Ehrenberg o los confines
De la llama de una vela que tirita misteriosa frente al espejo, iluminando con su luz el rostro de una joven y un cráneo de muerto, en una tela de Georges La Tour, del enigma sellado para siempre por Leonardo en los labios de la Gioconda, de la revelación de un secreto con su ocultamiento definitivo que representa la lectura de una carta por una joven a la luz que entra por la ventana en una cuadro de Vermeer, a la descomposición de las formas aparentes por el cubismo en que se aventura Picasso, a la violencia de los estallidos de color de De Kooning, a la transgresión de los cuerpos de Bacon, al blanco sobre blanco de Malevitch, o la luz negra de Soulages, hay una vuelta de 180 grados en el compás de la historia de la pintura.
La reproducción “fotográfica” –si es permisible utilizar un anacronismo para calificar telas pintadas antes de la invención de la fotografía– es abandonada a la “cámara oscura” por el arte pictórico que se lanza en busca de nuevos caminos.

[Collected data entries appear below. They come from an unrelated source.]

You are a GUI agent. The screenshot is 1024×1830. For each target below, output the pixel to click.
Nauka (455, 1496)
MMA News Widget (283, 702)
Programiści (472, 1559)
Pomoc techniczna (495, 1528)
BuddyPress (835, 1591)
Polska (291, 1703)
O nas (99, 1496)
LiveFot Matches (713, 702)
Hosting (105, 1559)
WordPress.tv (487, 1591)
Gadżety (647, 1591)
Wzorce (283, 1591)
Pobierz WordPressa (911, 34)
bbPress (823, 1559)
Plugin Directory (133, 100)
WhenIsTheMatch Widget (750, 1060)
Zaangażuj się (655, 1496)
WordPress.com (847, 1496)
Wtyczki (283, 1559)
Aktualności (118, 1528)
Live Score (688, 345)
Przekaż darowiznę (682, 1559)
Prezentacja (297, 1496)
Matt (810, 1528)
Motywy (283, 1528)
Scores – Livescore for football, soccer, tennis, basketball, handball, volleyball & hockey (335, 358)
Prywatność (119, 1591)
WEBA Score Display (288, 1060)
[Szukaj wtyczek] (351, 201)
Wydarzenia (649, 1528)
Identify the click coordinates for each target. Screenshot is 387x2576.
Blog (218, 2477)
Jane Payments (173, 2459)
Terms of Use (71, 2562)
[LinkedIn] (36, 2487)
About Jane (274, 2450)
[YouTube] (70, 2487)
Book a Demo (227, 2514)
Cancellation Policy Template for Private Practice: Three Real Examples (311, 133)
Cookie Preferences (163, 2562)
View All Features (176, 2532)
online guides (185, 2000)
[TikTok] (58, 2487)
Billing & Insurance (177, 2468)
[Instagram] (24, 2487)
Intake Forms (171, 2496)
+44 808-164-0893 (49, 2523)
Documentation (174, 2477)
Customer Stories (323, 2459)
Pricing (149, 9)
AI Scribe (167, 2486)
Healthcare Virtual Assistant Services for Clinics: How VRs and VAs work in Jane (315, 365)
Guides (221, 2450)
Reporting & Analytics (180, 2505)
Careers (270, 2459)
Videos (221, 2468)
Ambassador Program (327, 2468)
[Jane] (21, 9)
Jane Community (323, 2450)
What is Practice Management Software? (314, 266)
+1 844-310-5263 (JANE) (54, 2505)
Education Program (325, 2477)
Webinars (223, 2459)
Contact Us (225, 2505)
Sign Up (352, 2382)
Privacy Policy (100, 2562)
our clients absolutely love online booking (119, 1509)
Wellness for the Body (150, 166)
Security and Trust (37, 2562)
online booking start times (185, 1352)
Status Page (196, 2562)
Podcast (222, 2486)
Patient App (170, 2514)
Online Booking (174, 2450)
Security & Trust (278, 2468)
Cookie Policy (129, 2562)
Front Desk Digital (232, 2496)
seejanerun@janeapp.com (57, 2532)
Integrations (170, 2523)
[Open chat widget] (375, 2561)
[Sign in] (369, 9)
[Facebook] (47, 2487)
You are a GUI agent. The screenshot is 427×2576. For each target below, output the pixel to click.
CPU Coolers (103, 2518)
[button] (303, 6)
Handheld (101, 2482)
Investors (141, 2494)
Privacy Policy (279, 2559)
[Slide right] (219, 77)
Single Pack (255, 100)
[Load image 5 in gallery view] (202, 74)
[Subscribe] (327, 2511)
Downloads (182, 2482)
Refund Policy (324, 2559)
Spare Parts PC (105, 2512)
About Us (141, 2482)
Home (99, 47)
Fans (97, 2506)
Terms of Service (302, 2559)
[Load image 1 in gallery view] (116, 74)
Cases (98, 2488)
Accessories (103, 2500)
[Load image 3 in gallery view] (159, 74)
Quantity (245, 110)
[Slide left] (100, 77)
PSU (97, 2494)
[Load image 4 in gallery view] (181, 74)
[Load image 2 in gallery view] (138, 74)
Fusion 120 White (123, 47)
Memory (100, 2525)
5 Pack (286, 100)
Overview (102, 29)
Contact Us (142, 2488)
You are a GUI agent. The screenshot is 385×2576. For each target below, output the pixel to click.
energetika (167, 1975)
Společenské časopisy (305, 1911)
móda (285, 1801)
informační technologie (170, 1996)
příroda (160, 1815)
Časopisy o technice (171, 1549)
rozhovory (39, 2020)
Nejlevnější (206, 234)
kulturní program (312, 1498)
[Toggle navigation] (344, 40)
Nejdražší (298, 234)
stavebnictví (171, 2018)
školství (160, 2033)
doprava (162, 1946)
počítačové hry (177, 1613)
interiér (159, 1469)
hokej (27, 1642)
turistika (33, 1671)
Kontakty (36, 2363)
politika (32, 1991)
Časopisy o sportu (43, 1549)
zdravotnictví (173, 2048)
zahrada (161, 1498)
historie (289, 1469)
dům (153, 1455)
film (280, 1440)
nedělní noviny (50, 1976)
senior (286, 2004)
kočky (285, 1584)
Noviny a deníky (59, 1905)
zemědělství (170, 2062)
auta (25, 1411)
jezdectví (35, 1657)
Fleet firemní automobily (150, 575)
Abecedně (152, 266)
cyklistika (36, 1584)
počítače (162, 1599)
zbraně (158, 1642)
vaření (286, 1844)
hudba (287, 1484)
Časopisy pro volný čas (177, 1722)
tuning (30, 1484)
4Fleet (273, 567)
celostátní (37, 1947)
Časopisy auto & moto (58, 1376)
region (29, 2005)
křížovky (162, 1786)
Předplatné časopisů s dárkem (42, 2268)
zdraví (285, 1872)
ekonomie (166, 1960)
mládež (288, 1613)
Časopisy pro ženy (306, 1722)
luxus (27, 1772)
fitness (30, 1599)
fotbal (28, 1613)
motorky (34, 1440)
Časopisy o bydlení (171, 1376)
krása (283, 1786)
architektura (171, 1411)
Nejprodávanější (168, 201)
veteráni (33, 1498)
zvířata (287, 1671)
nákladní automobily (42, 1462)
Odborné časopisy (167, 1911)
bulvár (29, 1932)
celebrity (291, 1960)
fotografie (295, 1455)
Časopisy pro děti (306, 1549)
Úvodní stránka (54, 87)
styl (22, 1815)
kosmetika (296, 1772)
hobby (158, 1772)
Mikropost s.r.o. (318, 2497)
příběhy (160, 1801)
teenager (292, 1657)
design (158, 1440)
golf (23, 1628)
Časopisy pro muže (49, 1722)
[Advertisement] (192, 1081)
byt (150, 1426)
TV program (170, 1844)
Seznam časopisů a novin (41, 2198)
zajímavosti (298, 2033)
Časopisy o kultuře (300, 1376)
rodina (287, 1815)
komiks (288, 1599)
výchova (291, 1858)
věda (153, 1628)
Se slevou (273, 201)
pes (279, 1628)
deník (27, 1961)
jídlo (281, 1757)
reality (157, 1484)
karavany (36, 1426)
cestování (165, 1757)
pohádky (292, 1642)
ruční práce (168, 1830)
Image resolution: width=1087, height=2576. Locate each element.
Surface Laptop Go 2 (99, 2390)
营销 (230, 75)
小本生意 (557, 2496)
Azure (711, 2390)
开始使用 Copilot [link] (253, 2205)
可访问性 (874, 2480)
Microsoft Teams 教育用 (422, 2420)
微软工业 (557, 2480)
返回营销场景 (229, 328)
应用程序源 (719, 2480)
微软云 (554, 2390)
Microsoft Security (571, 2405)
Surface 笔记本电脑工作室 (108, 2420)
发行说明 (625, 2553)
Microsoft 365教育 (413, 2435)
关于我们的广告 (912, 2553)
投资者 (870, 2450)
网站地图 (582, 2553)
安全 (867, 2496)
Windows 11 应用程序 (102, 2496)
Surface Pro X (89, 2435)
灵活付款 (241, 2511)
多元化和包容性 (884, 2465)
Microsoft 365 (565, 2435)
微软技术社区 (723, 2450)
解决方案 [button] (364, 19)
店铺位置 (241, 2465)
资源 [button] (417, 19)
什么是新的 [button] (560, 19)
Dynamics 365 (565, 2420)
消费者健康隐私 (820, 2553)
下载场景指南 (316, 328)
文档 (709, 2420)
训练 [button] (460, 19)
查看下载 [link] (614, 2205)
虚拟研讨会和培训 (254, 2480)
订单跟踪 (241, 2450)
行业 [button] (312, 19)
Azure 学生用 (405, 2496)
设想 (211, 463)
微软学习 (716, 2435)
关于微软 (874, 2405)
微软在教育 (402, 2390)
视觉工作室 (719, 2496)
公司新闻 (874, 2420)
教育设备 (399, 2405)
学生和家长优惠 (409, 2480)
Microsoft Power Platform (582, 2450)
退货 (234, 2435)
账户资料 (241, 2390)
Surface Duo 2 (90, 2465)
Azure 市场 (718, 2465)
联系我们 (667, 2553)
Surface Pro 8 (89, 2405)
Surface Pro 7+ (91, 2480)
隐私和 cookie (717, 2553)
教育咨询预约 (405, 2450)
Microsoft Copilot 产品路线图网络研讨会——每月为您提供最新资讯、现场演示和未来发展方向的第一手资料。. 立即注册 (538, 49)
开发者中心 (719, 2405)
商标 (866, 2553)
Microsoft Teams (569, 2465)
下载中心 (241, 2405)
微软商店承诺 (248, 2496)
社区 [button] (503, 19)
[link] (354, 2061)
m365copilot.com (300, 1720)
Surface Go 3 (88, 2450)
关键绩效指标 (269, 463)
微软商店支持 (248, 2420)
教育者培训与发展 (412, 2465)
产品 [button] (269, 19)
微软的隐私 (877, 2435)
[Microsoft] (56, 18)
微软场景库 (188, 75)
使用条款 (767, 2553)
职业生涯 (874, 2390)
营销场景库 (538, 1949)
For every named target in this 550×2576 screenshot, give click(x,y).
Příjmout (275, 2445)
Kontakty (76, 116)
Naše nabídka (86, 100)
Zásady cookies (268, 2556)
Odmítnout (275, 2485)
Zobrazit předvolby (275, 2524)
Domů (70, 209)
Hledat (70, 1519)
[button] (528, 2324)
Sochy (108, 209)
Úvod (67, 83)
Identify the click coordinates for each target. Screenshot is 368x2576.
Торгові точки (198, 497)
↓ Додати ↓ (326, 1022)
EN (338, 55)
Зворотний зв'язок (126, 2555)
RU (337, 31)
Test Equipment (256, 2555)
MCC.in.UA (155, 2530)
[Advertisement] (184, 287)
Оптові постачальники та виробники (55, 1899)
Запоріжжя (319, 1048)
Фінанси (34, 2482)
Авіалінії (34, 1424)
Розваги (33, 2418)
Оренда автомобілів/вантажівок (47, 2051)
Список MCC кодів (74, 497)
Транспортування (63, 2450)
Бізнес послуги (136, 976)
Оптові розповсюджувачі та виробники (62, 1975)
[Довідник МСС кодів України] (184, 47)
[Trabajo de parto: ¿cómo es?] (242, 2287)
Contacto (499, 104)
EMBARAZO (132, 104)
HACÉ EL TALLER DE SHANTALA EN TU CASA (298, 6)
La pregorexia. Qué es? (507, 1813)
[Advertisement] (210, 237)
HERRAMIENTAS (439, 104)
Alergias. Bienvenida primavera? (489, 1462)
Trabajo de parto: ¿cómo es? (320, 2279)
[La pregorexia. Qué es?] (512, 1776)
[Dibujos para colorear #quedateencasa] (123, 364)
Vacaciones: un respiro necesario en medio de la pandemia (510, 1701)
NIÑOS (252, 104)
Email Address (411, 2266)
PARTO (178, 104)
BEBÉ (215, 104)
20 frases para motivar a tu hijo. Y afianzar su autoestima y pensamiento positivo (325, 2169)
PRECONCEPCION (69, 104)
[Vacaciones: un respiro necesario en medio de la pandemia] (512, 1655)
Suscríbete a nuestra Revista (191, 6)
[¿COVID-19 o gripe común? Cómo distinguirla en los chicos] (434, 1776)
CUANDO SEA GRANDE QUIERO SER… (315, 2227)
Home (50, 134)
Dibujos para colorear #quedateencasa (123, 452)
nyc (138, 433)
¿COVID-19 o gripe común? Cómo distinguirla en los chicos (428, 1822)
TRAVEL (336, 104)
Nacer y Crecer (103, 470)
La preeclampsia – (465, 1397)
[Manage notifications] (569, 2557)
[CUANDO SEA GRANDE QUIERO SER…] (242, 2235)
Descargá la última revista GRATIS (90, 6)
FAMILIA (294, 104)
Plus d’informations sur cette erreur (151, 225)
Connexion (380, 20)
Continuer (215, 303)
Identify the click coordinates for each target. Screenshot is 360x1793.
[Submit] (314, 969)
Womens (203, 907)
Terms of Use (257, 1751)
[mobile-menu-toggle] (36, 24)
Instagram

Caminos que no llevan a ninguna parte algunas veces, simples callejones sin salida en muchas ocasiones.
Si se considera la manida hipótesis de que en literatura “todo ha sido dicho” y que ninguna nueva palabra puede en adelante ser escrita por persona alguna, ¿qué sucede, desde este punto de vista, en la pintura o de lo que hoy se denomina de manera más general “artes gráficas”?
Felipe Ehrenberg me parece partir de esta constatación. Todo ha sido hecho, todo ha sido pintado, esculpido, dibujado.
¿Qué hacer, entonces?
La cuestión de Ehrenberg no es exactamente la de Lenin, quien también se preguntaba: ¿qué hacer? Pero Lenin no era pintor. Para él, las cuentas hechas, las cosas bien pesadas en la balanza, la cuestión era simple. Se trataba de tomar el poder. Enseguida, de ejercerlo, asunto ya más difícil. Mientras que un pintor, un artista, tiene por delante un territorio que no se trata de conquistar para ejercer el poder. Se trata de un espacio, nuestra Tierra, donde nuestras miradas de ciegos titubean en busca de una luz que permitiría ver con algo más de claridad. Tal es el destino del artista: no el de conquistar el poder, sino el de proporcionar a los otros una mirada nueva sobre el mundo en donde viven.
Sin duda por ello, desde hace apenas unas décadas, aparecen esas nuevas formas que se denominan “instalaciones”: sonoras, mudas, fijas, móviles, colgantes, erguidas, humanas, monstruosas, simples objetos, en plástico, en metal, de trapo, efímeras, más o menos duraderas... Se trata de instalar, ya no un cuadro que supondría representar más o menos bien una realidad ya existente, sino de situar, en medio de lo real, la provocación de un dispositivo extraño, asombroso, inútil, incongruente, el cual tiene la tarea de extraviar el sentido común y de imponer la presencia de una realidad dispuesta de otra manera, a la inversa de nuestra percepción cotidiana.
¿Provocación? Sí, evidentemente. Pero, ¿para qué podría servir la obra de un artista si no fuese para provocar la mirada, y así el espíritu, para impugnar de nuevo la percepción habitual de las cosas? En fin, para perturbar ese sueño tan tranquilo que nos evita mirar y ver. En alguna forma, el artista está ahí para impedirnos dormir, o más bien para despertarnos. Para abrirnos los ojos.
Eso es lo que hace Ehrenberg, de todas las maneras posibles, en todas las formas que puede. Pintor, dibujante, estas palabras no tienen gran sentido para él ni para lo que hace.
Que Felipe sea un gran dibujante, como me lo hizo ver Juan Soriano hace más de 20 años frente a una tela de Ehrenberg mostrándome el trazo de los dedos de una mano, no tiene relevancia si su autor prefiere el polifacético juego de su propia persona: pintor, dibujante, actor, periodista, diplomático, ebanista... Lo importante, acaso, y que tal vez su retrospectiva en el Museo de Arte Moderno nos dará el asomo, si no de una respuesta, al menos de una cuestión que la engendre con claridad, es saber si existen, como yo creo, caminos que aún llevan a alguna parte en la pintura.
Tales son las puertas inquisidoras que Manchuria: visión periférica, nombre de esta exposición, propone entreabrirnos.